Jassam is one of many journalists detained and held without charge by U.S. occupying troops in Iraq and Afghanistan. More than 200 journalists have been killed in Iraq since the 2003 invasion.


Two months after his arrest, the Iraqi Central Criminal Court ruled that there were no grounds for holding Jassam and that he should be released. The U.S. commanders refused.


Lt. Col. Patricia Johnson, in an official statement, wrote: “Though we appreciate the decision of the Central Criminal Court of Iraq in the Ibrahim Jassam case, their decision does not negate the intelligence information that currently lists him as a threat to Iraqi security and stability.” (Reuters, Sept. 2)


Dripping with colonial arrogance, the statement makes a joke of any claim that Iraq is a sovereign country. It says, in effect: “Your courts can say whatever they want, we will decide what is best for you.”


It must be remembered that no U.S. soldier or contractor has been tried by Iraqi courts, regardless of whatever crimes they may have committed against Iraqi people. This is in keeping with the old colonial doctrine of “extra-territoriality,” which considered the colonizers “superior,” not subject to justice at the hands of the colonized people. It was and is a license to kill, rape and loot with impunity.


The Jassam case shows that the U.S. colonial occupation of Iraq has gone a step further than the traditional extra-territoriality. Iraqi courts are denied the right to pass judgment not only on the colonizers, but also on Iraqis. That this is the case is made clear by the extraordinarily condescending words “Though we appreciate the decision of the Central Criminal Court of Iraq …”


The sentence would read more accurately by substituting “ignore” for “appreciate.”
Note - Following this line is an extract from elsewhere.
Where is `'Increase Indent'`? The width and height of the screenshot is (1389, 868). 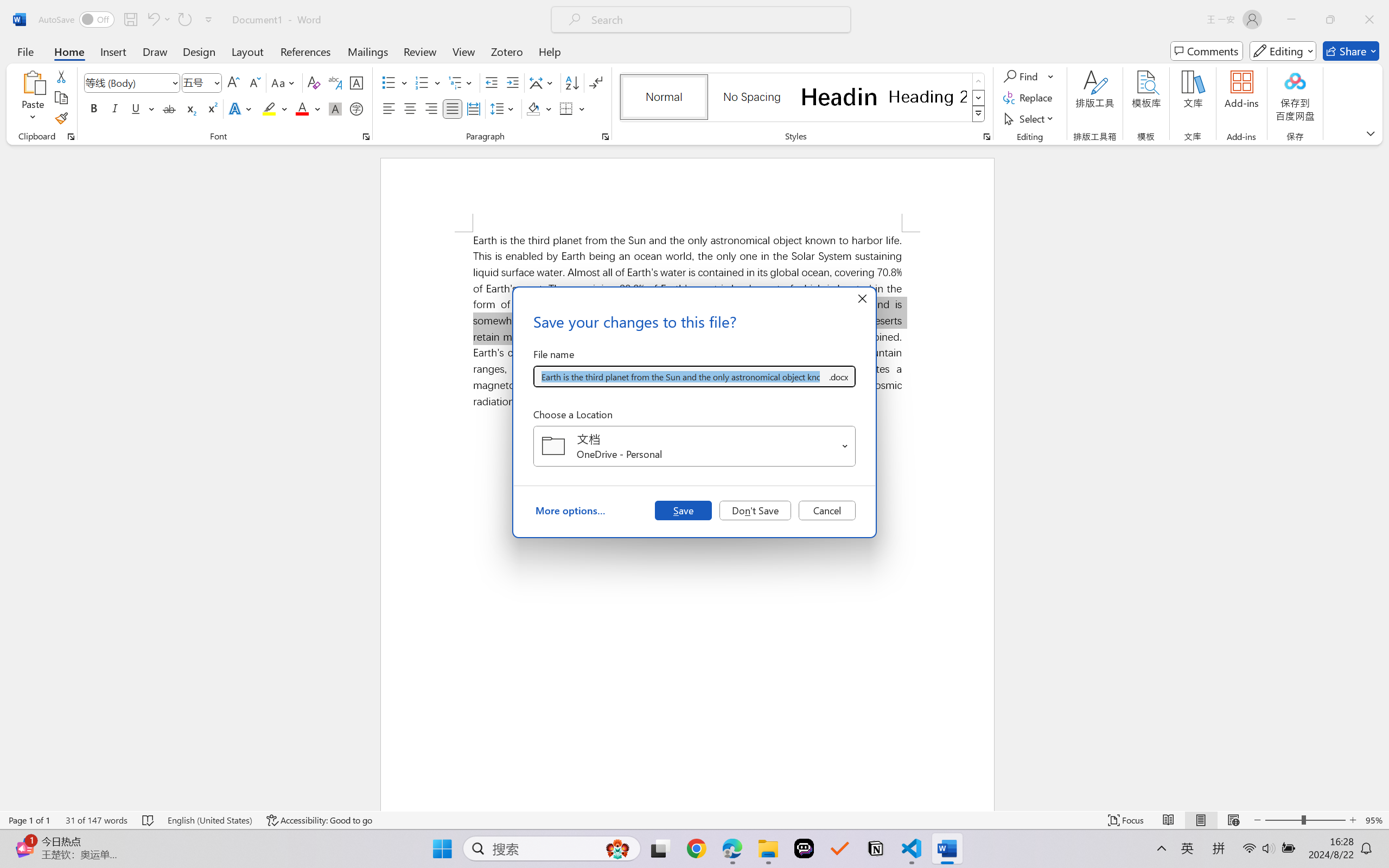 'Increase Indent' is located at coordinates (512, 82).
There are journalists and then there are journalists


The editor-in-chief of Reuters, David Schlesinger, had called for Jassam to either be charged or be released, labeling his imprisonment without charges “unacceptable.” Joel Simon of the New York-based Committee to Protect Journalists has called Jassam’s detention “unjust,” while lamenting that “it also undermines the ability of the U.S. government to effectively advocate for press freedom around the world.” (Reuters, Sept. 2)
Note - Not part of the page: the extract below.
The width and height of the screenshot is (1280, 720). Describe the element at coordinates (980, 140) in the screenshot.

Which brings up an interesting point.


While the U.S. government holds Jassam without charge, the corporate mass media here has ignored his case or given it short shrift—in sharp contrast with their massive campaign on behalf of two recently released U.S. journalists, Euna Lee and Laura Ling. Lee and Ling were held for four months in North Korea (DPRK) earlier this year. The highest U.S. officials, including Secretary of State Hillary Clinton and President Barack Obama joined in. Non-stop and highly emotional coverage was standard fare on every network. Countless “human rights” organizations in the United States made the case their highest priority.
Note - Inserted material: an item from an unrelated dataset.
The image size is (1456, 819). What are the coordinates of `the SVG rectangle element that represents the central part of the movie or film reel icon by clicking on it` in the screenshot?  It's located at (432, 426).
Coincidentally, on the day marking the anniversary of Jassam’s jailing, Lee and Ling released an account of their arrest and imprisonment in the DPRK. They admit in the report that they had, in fact, illegally crossed from China into North Korea, a country with which the United States is still at war. (Associated Press, Sept. 2) A 1953 truce ended major combat in the U.S. war against Korea—which took more than four million Korean lives—but no peace treaty has ever been signed. Tens of thousands of U.S. troops remain in South Korea today.


Lee and Ling were pardoned and released from their 12-year prison sentences for illegally entering North Korea and espionage after former President Bill Clinton traveled to the DPRK’s capital, Pyongyang, to meet with President Kim Jong-Il. While in custody, Lee and Ling were allowed continual phone contact with their families in the United States. Their return to the United States and reunification with family and friends was shown for days on CNN, Fox, CBS, ABC, and the list goes on.


The Obama administration and the mass media conducted a similar campaign for Roxana Saberi, a writer who was arrested, convicted and then released by Iran.


Meanwhile, a year after his arrest, the family and friends of journalist Ibrahim Jassam—one of thousands of uncharged detainees of the U.S. occupation—know nothing of his status or condition.


The cases of Lee, Ling and Saberi on the one hand, and Jassam on the other, show that the U.S. government advocates “press freedom around the world” when and where it serves its interests.


The idea of the United States as a true “beacon of democracy” is as false as the notion that Iraq is today an independent country.